2. It’s OKAY to take a different direction than what you’ve been classically trained to do. The notion that college is meant to vocationally condition us for a job that’s out there clouds the idea that we can adapt our learned skills to different situations. Critical thinking and rational self-promotion are always going to be valuable skills. Instead of zeroing in on our college major or past work, we can shift our attention towards what we’ve learned about our strengths and the efficacy of these strengths. It is almost too easy to become preoccupied with the content of our knowledge, rather than the process of learning. This preoccupation with what we know rather than how we learned it can feel like quicksand and paralyze us in a job or industry that we’re too afraid to leave because we don’t know anything else.
Changing our questions to better answer abstract questions like “how do I learn?” means framing our desired outcomes positively, so we don’t limit ourselves to what we think we know. Marilee Adams advances these questions as personal explorations in her book Change Your Questions, Change Your Life. We tend to concentrate on the negative aspects of our day, asking ourselves “what could go wrong today?” To veer away from this negative energy, like focusing on concrete facts, we can ask ourselves “how can I combine what I’ve learned with how I learn, and apply it to this new situation?” Combing our minds for positivity instead of limitations shines new light on possibilities and career paths.
3. Maybe, Your Life Isn’t For You. Seth Adam Smith’s popular blog-post-turned-book, Your Life Isn’t For You, showcases how broadening our definition of what it means to be truly selfless is telling in how we can combine success and happiness after graduating. Although the American Dream advocates for self-sufficiency and hyper-individualism, Smith poses an interesting interpretation to what selflessness actually results in. “True selflessness is perhaps one of the most paradoxical things in nature: You don’t lose yourself in being selfless – you find yourself.” While it’s been hammered into us that we need to achieve markers of success for ourselves, for our future partner and for our subsequent children, the answers for our mysterious enlightenment and fulfillment could be hiding in helping others.
So, this may not solve lingering problems of what job opportunities are presently available, but these books revolutionize our approaches to being successful. It’s about answering authentically, and situating our happiness as central and success as a result, and not the other way around.
Shabnam - I agree with all three of your points. Speaking of Leider and Shapiro, I like the "Napkin Test" they shared with us recently on their Work Reimagined BK author day: G + P + V = P (Gifts + Passions + Values = Purpose).
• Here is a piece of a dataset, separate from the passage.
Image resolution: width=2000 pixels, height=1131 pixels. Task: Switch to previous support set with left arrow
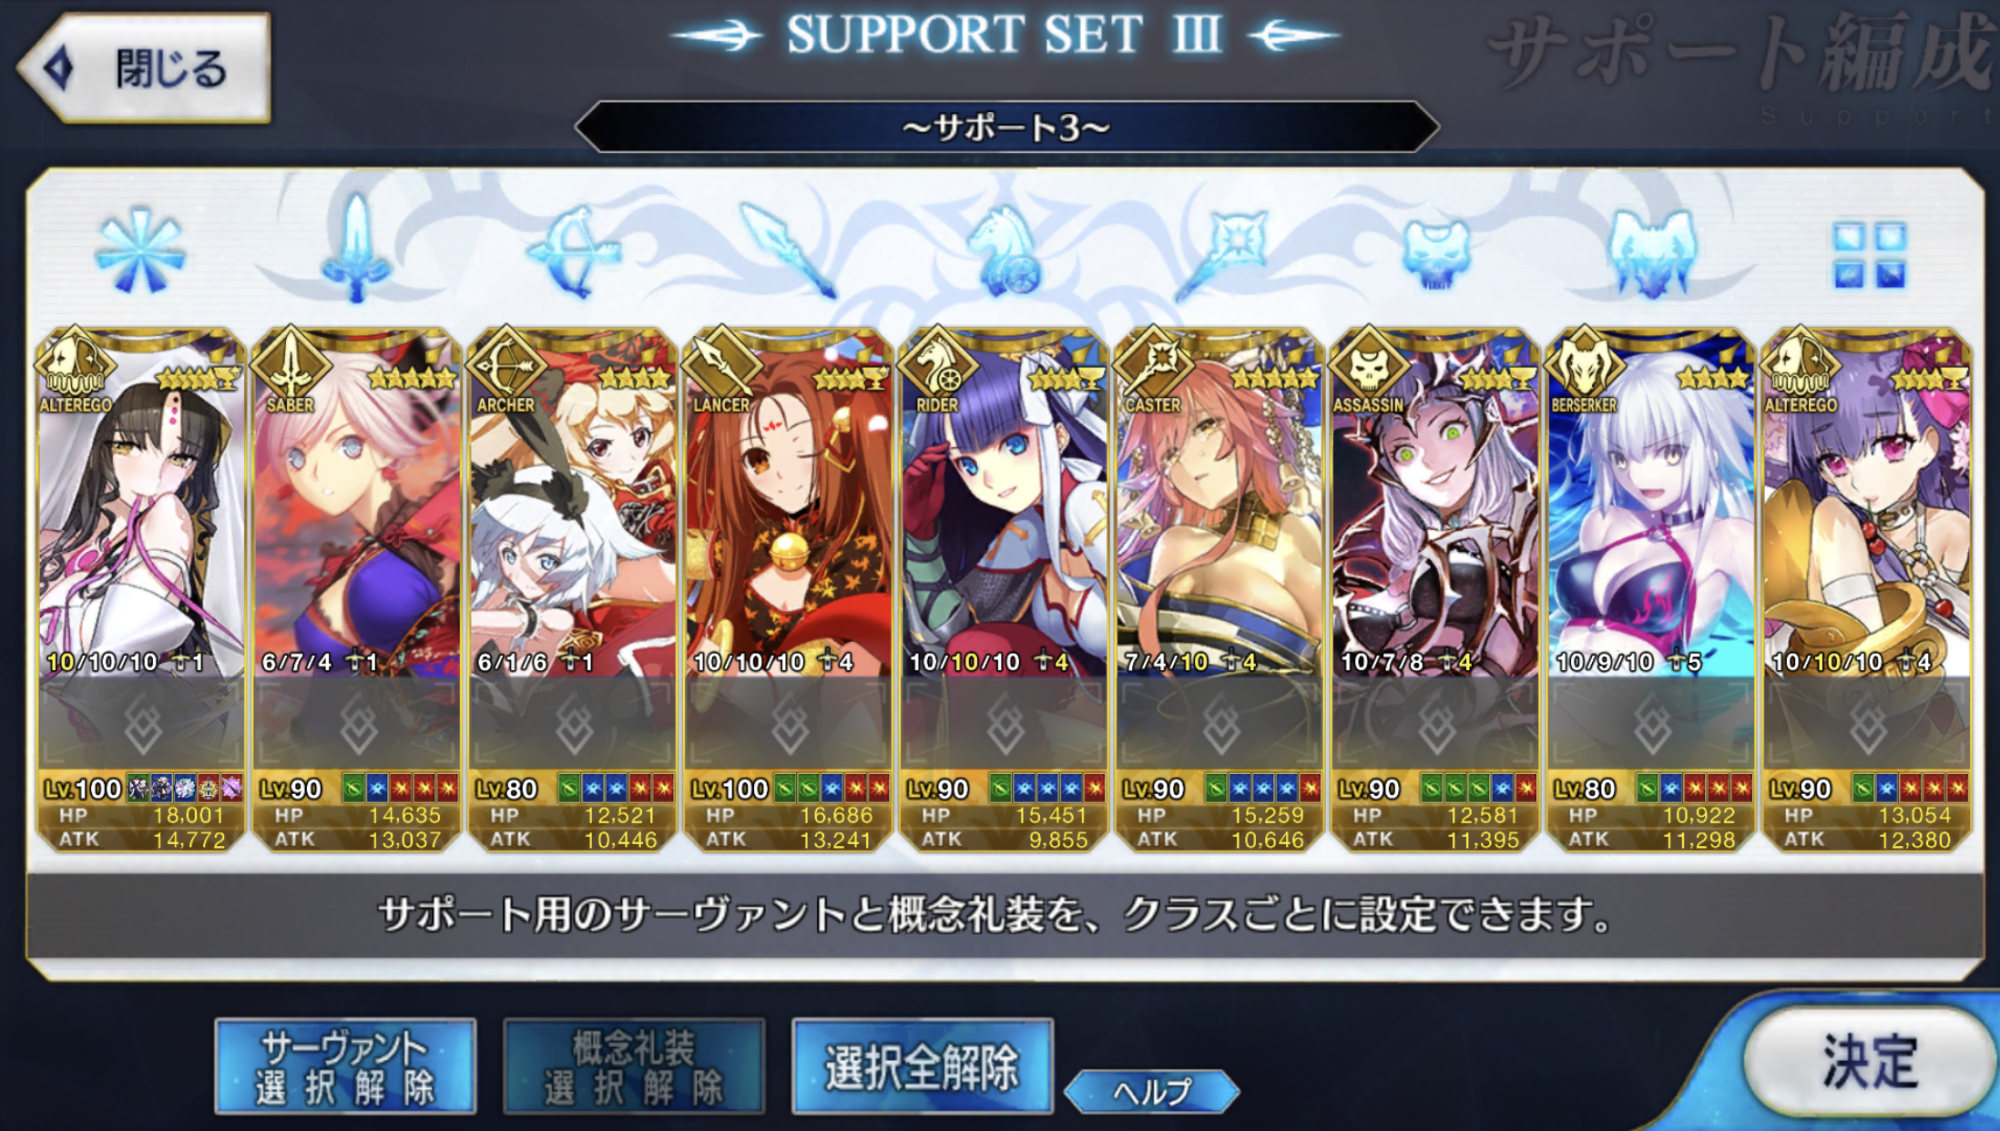[717, 36]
I also recommend My Life Map: A Journal to Help You Shape Your Future, which I co-wrote with my wife Kate.
Hey David! Thanks for the recommendation, I'll be sure to check it out. I find that every 3-4 months I've had to reevaluate my purpose and immediate future. I felt so stuck after I graduated because I didn't plan for my growth, only what I thought people expected of me and my future. Since I learn new things about myself everyday, it's so hard to say what will make me happy 10, 15, 20 years from now
This is another example of your wise, profound observations that we enjoyed during your BK internship. Thank you!